Il nuovo piano Quantitative easing della Bce non basterà a risolvere i problemi europei perché un sistema di moneta unica con diciotto debiti pubblici e diciotto tassi d’interesse differenti è di per sé fondamentalmente instabile. Per “giocare” alla vera Europa c’è bisogno di un’unione politica e di un’unione di bilancio dell’eurozona più condivisa e stringente, con decisioni prese a maggioranza all’interno di un Parlamento autenticamente democratico. La banca centrale non è legittimata per questo, non serve a questo. Per la vera Europa, per la crescita e il benessere, servono teste e regole nuove. Se si ha una stessa moneta, l’euro, la politica economica dev’essere coordinata, e in maniera democratica. Non cioè applicando regole meccaniche e sanzioni automatiche, com’è da prima del 2011, e i cui effetti hanno prodotto una riduzione drastica dei deficit e la recessione generalizzata dell’eurozona, con la disoccupazione che è esplosa e i debiti pubblici sono aumentati.

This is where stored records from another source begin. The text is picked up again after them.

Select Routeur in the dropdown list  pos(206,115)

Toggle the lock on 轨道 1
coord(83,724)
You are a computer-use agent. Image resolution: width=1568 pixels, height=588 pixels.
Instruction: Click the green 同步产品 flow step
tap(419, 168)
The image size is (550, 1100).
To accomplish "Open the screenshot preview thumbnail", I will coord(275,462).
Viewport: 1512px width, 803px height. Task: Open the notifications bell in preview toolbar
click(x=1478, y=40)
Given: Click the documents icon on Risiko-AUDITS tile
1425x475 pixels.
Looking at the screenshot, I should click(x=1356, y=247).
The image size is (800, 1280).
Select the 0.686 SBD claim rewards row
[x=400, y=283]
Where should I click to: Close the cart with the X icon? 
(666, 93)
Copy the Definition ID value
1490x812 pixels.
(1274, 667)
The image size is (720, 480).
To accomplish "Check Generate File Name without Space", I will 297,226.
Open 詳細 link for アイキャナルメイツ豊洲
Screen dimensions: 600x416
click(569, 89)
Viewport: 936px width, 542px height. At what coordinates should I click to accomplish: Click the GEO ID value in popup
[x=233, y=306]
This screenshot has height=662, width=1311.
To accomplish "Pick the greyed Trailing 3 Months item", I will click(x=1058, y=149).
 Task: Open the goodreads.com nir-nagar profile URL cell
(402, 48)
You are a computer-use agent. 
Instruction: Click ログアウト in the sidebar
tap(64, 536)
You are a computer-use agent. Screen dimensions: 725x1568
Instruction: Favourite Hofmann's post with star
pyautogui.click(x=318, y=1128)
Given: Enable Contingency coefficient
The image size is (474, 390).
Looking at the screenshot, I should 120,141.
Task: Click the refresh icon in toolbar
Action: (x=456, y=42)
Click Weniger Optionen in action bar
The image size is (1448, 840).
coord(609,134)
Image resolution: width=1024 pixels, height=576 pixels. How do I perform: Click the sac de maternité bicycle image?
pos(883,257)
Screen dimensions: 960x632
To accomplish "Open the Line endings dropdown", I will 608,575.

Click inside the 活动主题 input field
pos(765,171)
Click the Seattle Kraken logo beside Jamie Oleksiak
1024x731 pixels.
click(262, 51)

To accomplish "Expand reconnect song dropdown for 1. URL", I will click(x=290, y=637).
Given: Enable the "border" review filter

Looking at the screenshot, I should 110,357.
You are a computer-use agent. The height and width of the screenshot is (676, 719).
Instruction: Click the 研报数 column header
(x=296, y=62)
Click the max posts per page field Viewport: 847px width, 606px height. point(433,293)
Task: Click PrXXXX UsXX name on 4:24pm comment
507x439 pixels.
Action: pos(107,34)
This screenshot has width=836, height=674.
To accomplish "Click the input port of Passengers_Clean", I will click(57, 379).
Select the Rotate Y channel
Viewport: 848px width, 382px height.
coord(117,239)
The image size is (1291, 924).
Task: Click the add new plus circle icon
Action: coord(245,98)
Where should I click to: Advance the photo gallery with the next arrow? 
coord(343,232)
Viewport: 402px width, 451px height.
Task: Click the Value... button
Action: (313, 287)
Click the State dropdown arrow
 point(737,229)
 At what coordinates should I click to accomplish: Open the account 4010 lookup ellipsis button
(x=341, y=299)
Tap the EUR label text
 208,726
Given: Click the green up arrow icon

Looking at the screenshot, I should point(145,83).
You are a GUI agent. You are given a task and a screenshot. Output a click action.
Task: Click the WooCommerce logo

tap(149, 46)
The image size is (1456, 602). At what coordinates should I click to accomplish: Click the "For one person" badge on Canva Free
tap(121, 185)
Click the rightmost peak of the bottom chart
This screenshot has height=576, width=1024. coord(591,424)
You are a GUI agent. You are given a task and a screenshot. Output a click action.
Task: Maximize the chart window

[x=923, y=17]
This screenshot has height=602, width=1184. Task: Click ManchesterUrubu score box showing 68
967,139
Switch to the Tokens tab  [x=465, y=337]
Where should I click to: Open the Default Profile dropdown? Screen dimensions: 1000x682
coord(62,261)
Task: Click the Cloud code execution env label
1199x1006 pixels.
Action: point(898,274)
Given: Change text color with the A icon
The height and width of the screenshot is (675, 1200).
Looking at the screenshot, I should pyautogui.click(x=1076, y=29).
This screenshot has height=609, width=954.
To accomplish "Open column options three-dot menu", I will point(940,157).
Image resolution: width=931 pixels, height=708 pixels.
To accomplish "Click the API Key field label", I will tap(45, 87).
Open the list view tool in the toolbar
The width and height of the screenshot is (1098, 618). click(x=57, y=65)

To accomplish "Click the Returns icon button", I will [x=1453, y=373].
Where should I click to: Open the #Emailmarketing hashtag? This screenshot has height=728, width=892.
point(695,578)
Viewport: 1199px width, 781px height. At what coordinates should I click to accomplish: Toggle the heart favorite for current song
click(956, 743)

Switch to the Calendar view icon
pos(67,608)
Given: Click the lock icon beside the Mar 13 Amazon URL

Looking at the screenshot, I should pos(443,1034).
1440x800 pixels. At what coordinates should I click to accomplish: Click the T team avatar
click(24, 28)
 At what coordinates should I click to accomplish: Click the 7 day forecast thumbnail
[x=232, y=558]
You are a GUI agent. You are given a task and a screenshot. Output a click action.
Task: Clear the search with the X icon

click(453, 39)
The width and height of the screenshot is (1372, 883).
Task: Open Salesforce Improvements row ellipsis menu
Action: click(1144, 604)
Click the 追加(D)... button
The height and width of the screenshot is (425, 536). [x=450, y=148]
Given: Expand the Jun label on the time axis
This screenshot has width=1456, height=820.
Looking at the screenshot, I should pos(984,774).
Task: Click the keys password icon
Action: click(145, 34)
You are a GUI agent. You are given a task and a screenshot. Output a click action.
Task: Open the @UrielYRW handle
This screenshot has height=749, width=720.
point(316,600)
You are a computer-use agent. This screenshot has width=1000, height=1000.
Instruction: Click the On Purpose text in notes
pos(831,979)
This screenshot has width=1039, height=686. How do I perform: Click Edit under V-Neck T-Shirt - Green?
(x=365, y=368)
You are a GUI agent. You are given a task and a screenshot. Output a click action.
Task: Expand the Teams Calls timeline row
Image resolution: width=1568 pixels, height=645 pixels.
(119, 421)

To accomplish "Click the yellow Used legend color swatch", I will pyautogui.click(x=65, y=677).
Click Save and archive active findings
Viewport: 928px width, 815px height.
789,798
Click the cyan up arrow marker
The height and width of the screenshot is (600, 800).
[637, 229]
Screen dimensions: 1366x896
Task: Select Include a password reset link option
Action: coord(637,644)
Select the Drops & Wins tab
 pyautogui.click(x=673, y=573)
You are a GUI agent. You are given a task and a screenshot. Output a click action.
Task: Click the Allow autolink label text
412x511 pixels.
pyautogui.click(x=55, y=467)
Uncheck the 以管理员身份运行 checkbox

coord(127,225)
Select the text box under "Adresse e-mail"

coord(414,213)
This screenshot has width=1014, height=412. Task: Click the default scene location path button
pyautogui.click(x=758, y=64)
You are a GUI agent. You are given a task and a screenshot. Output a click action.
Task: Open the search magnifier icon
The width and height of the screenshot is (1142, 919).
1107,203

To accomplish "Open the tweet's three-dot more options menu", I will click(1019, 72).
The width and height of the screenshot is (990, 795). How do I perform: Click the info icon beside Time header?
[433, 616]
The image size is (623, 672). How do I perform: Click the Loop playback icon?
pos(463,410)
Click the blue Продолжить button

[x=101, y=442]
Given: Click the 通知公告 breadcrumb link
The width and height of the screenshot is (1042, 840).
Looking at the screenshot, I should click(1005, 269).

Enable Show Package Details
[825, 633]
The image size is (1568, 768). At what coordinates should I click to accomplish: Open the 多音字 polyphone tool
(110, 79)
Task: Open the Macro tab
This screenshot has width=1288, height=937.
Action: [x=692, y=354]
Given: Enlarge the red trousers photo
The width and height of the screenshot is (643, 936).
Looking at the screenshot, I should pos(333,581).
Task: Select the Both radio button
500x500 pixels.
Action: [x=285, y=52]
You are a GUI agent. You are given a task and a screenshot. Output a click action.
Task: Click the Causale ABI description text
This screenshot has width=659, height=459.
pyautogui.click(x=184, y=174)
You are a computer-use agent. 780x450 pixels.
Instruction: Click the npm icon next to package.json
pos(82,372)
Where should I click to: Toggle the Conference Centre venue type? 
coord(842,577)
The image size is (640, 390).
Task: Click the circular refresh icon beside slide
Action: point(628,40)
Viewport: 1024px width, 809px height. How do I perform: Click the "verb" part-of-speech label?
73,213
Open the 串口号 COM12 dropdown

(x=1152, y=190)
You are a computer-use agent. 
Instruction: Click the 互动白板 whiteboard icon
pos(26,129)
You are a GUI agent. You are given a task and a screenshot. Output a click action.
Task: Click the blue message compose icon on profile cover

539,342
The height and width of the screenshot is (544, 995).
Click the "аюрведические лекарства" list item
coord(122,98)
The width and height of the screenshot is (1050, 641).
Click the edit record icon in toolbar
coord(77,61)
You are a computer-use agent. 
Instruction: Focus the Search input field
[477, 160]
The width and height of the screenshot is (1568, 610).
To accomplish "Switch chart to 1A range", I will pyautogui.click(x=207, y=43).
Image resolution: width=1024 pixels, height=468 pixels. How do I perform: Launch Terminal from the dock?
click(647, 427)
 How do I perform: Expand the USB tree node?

Deficit e investimenti sono decisioni politiche, che devono potersi adattare velocemente alla situazione economica. Ciò in maniera democratica, nel quadro di un Parlamento dell’eurozona in cui ogni Parlamento nazionale sia rappresentato in proporzione alla popolazione del rispettivo Paese. Una nuova governance democratica consentirà di poter rivalutare la proposta di mettere in comune i debiti pubblici superiori al sessanta per cento del Pil, al fine di condividere lo stesso tasso d’interesse e per prevenire anche crisi future, oltre che istituire un’imposta sulla società unica per tutta la zona euro, per stoppare il cosiddetto dumping fiscale.

Ma chi potrebbe pensarlo o farlo in Italia? Giuliano Amato, Franco Bassanini e Linda Lanzillotta, Anna Finocchiaro, Sergio Mattarella, Dario Franceschini, Pier Carlo Padoan e Roberto Garofoli sono tutti legati a fondazioni del Pd, la bassaniniana Fondazione “Astrid” e la dalemiana Fondazione “Italianieuropei”, di cui è membro, guarda caso, Giulio Napolitano, amico di Paola Severino e sponsor di Sabino Cassese. Da quale “pulpito” volete che venga fuori l’idea della nuova Europa di cui abbiamo bisogno?